Blocks hold batches of valid transactions that are hashed and encoded. A ‘block time’ is the average time it takes for the network to generate one extra block in the blockchain. A hard fork is a change of the blockchain protocol that is not backward-compatible; i.e., older client versions would not accept blocks created by the updated client, considering them invalid.
Blockchains establish trust, and they have the potential to transform everyday transactions. They provide a simple, paperless way to establish ownership of money, information and objects.
Blockchain promises to bring significant efficiencies to global supply chains, financial transactions, asset ledgers and decentralized social networking.
Blockchain protocols facilitate businesses to use new methods of processing digital transactions. Examples include a payment system and digital currencies, facilitating crowdsales and prediction markets.
They can be used to develop information systems for medical records.
The government of the Indian state of Andhra Pradesh has been trying to fight land fraud using blockchain. https://cointelegraph.com/news/indian-state-uses-blockchain-technology-to-stop-land-ownership-fraud
The major players in the accounting industry, are testing their private blockchains. Ernst & Young has provided cryptocurrency wallets to its Swiss employees and accepts bitcoin as payment for all its consulting services.
Several of them are trying to use blockchain for faster, cheaper, and more secure transactions.
Banks such as UBS are opening new research labs dedicated to blockchain technology in order to explore how blockchain can be used in financial services to increase efficiency and reduce costs.
MasterCard has added three blockchain-based APIs for programmers to use in developing both person-to-person and business-to-business payment systems.
And the list goes on.
Nothing on the blockchain can be changed without the consensus of the network.
As long as the blockchain remains operative, the data on it will be accessible.
Peer-to-peer nature of blockchain does away with the need of intermediaries and users interact directly with each other.
With the removal of intermediaries and the ledger being updated real-time, any data inputted on the blockchain is transmitted and stored automatically.
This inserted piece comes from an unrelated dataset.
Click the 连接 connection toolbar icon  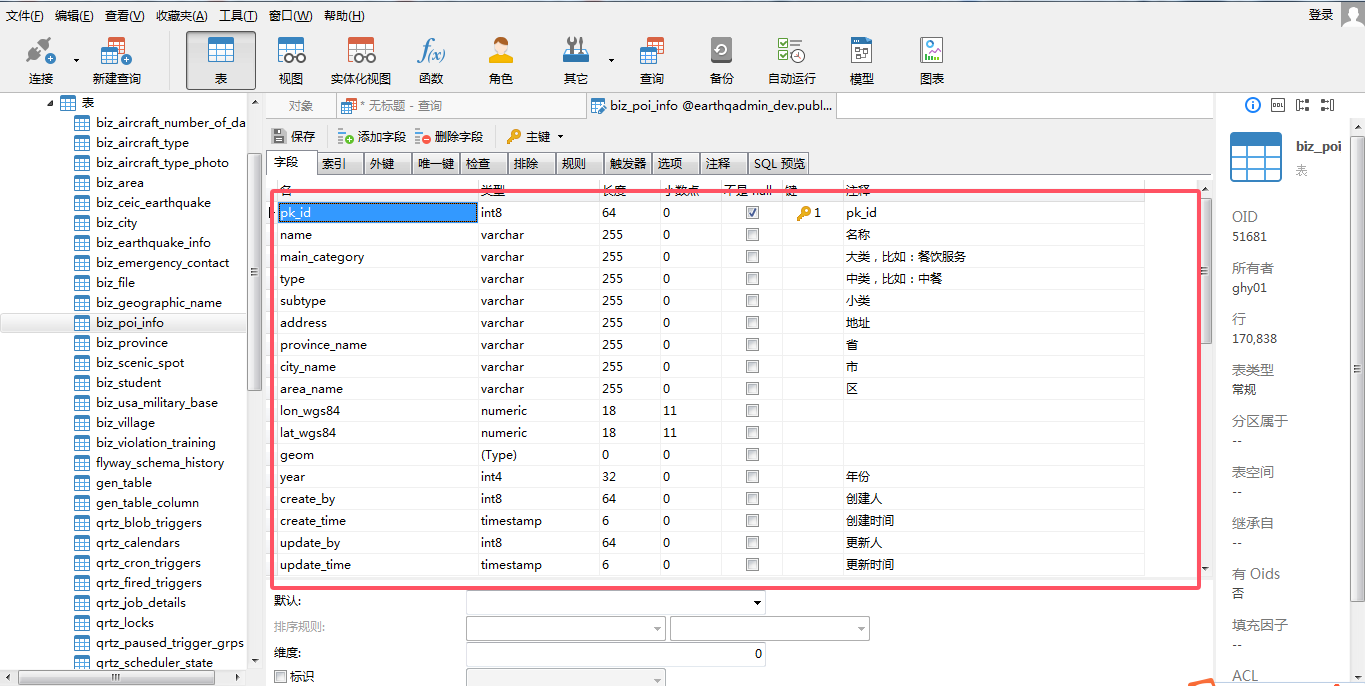pos(40,60)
With no central authority for transaction validation, the effort needed to reach consensus is shared between the miners.
Much faster process than a centrally-controlled ledger.
Along with much lower costs due to the removal of intermediaries.
Since every miner has a full copy of the ledger on their system, it is virtually impossible to lose the data stored on a blockchain
The transparency of blockchain has real benefits for regulators. But it's still a new technology, with no standardized implementation. Lawmakers will need time to resolve questions about liability and other legal issues.
Blockchain is protected by business-grade cryptography, but no technology is 100% secure. And when large sums of money are involved, hackers will try to follow. So security concerns could also slow blockchain adoption.
Blockchain tech is still developing and it’s legal and regulatory status is uncertain. Other worries concern integration and universal adoption, as to be truly effective the platform would need to be implemented across all industries. But the possibilities are so promising. It could be a revolution in the way everyone—businesses, governments, organizations and individuals—work together. It provides a simple, secure way to establish trust for virtually any kind of transaction, helping simplify the movement of money, products or sensitive information worldwide.